First of all, crossing clock domain is a well-known problem and it's no longer difficult. There are canned solutions and numerous proven designs for example. I myself have done many async FIFO designs in ASICs and full-custom microprocessors and never had any issue. The reason I didn't use my own FIFO design here is that I see that dcfifo uses less resource (probably because it's better optimized using some internal "secret sauce"). Also I want to avoid some extra work with set_false_path etc in timequest. Last but not least, I hope through this discussion Altera can improve dcfifo to benefit more designers. I have been doing ASIC and full-custom IC design for 15 years, but I am very new in doing FPGA design.

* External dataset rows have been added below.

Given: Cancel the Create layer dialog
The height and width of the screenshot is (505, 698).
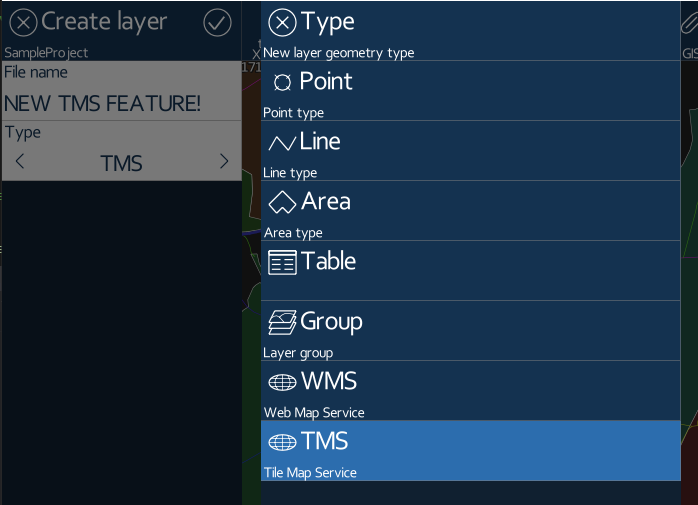Looking at the screenshot, I should click(x=23, y=22).
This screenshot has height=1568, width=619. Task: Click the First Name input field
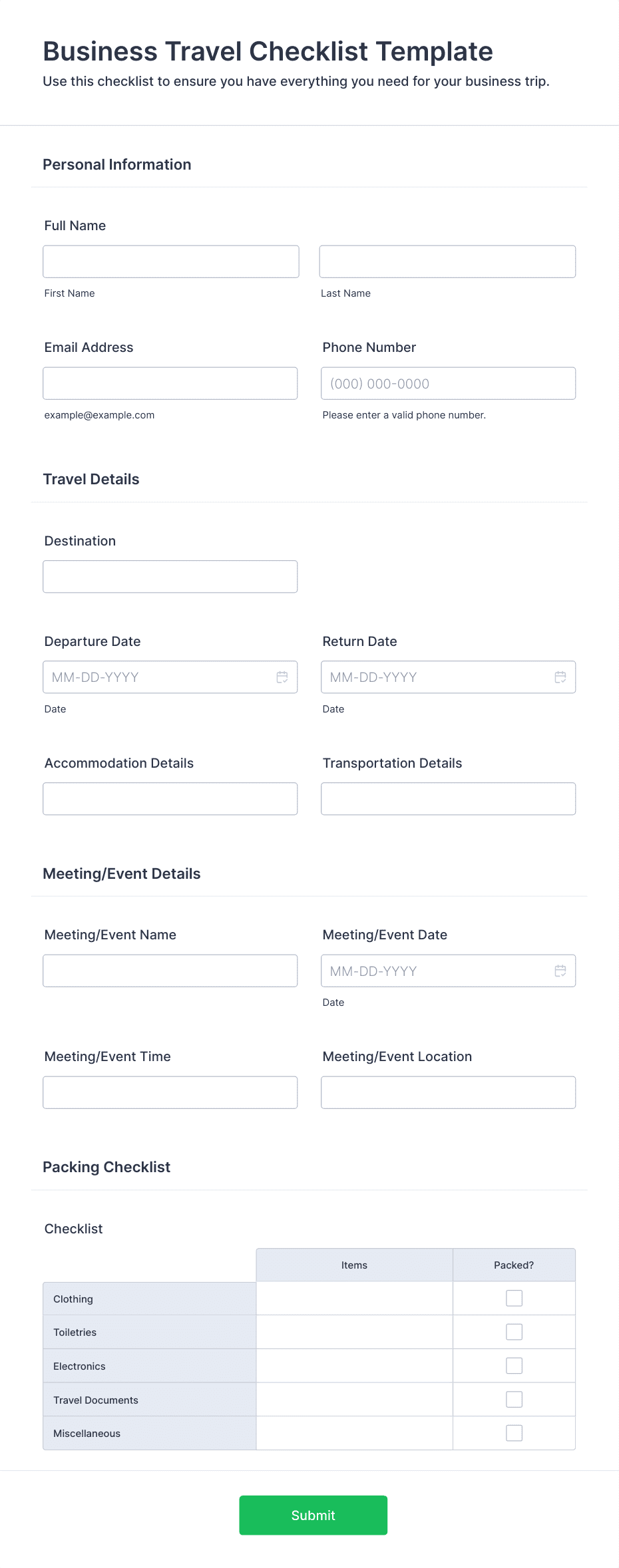click(170, 261)

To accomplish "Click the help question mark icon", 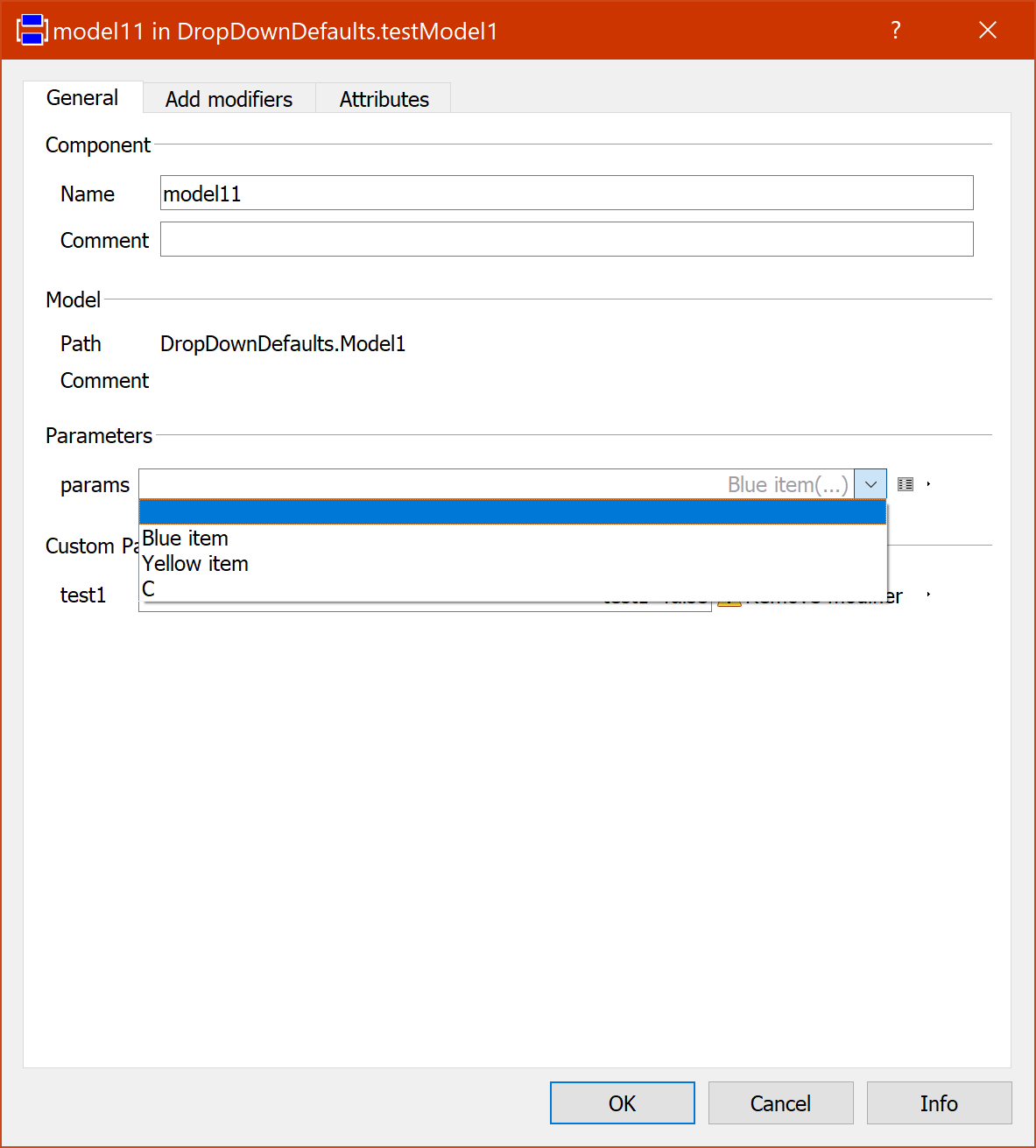I will 895,30.

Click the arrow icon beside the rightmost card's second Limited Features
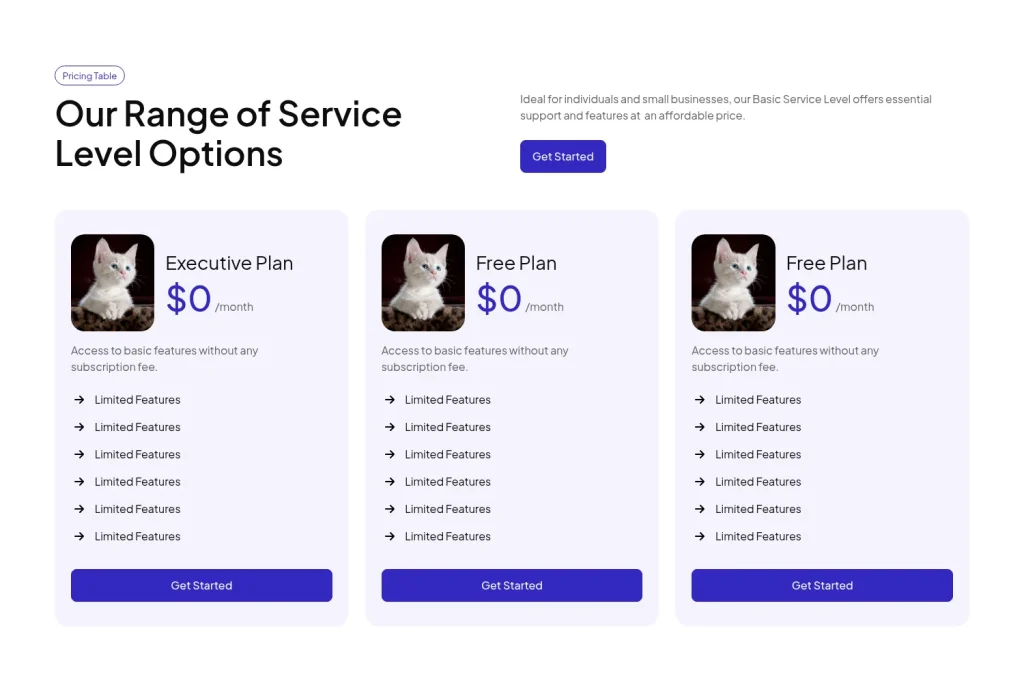tap(699, 427)

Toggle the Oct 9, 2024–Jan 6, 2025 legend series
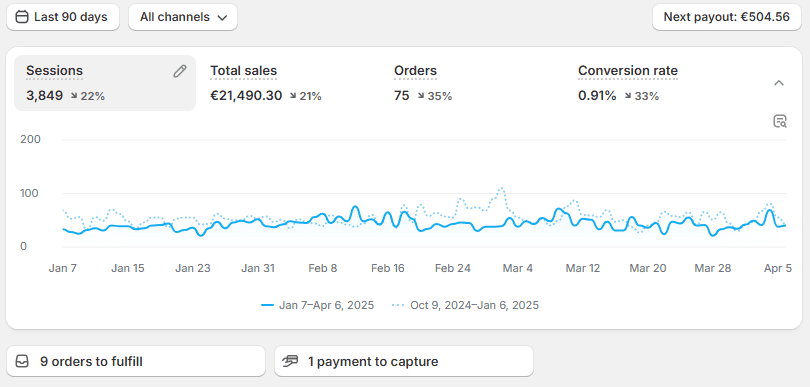[x=465, y=305]
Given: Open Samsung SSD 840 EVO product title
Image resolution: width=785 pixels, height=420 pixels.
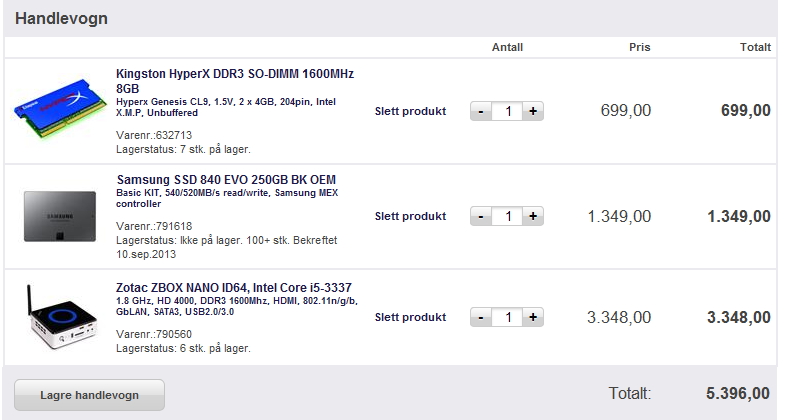Looking at the screenshot, I should pyautogui.click(x=226, y=180).
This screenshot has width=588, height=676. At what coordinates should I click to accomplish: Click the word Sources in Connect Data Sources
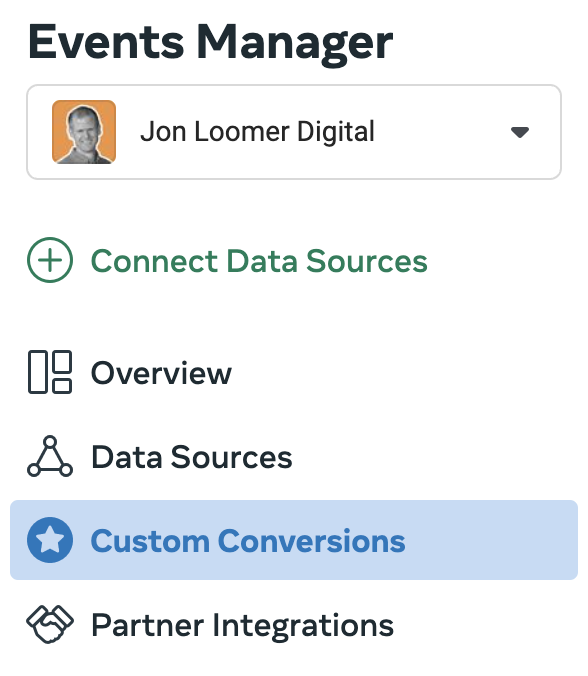(366, 261)
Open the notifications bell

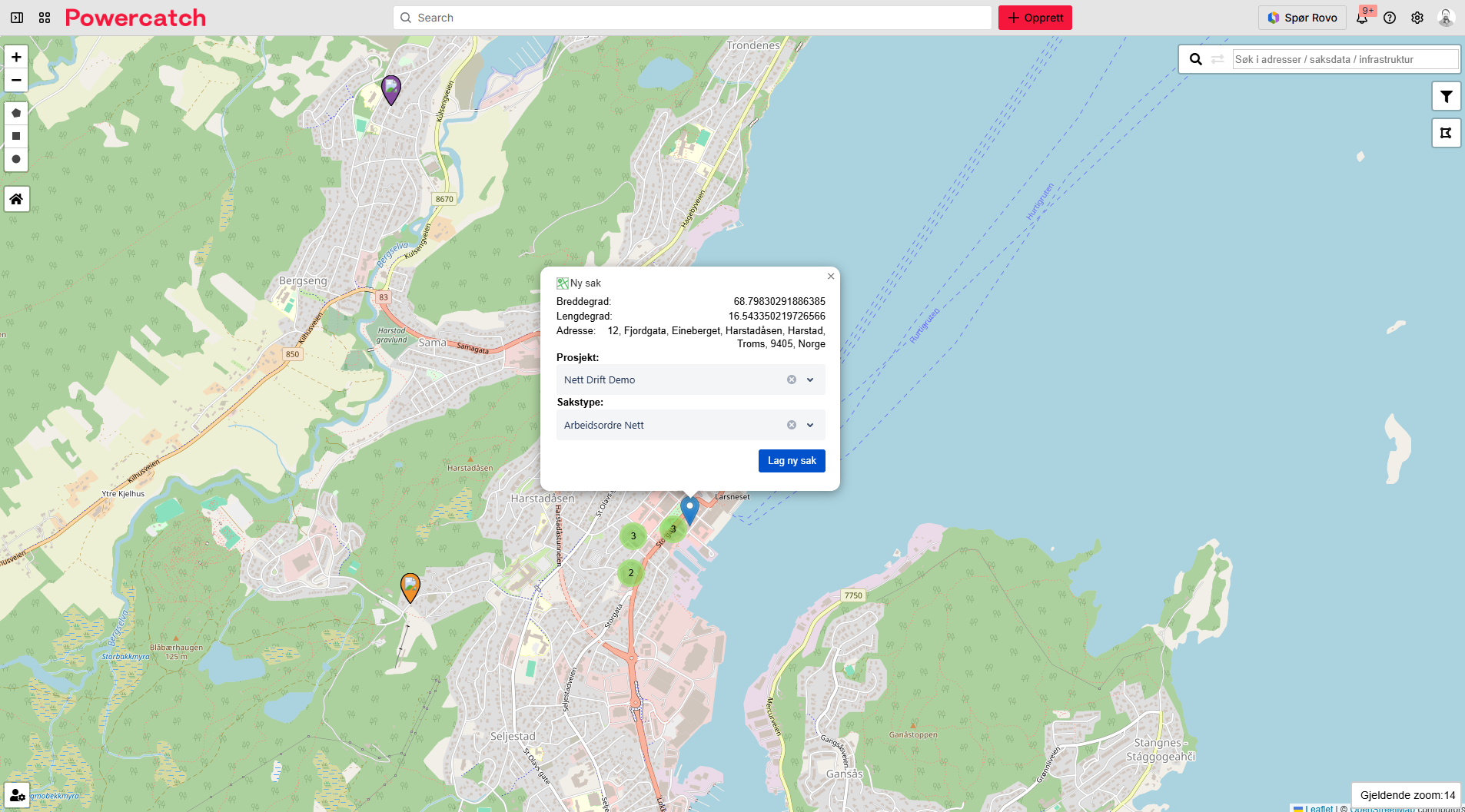[1362, 18]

As for the robustness, it is understood that flags could be "conservative". For example, rdempty may go high when the FIFO is not empty. However, the flags should never be "aggressive" (e.g. rdempty becomes 0 when the FIFO is empty) as it may cause FIFO underflow or overflow. As long as all flags are conservative, the design will be robust.
However, some flags in dcfifo are NOT conservative. For example, rdusedw has a 2-rdclk latency from rdreq, which means that the first cycle after rdreq, rdusedw will not decrease (but it can increase due to previous write). The result is that rdusedw falsely indicates that the FIFO has more items than it does -- and this can cause FIFO underflow. In fact, since rdusedw is not flopped, it would require an extra cycle to flop it if timing is critical, and this makes the problem even worse.
Can some Altera guru suggest anyway to tweak dcfifo for the issues mentioned above?
P.S. For readers who are interested in issues in async fifo as well as solutions, Clifford Cummings' SNUG02 paper "Simulation and Synthesis Techniques for Asynchronous FIFO Design" provides good summary.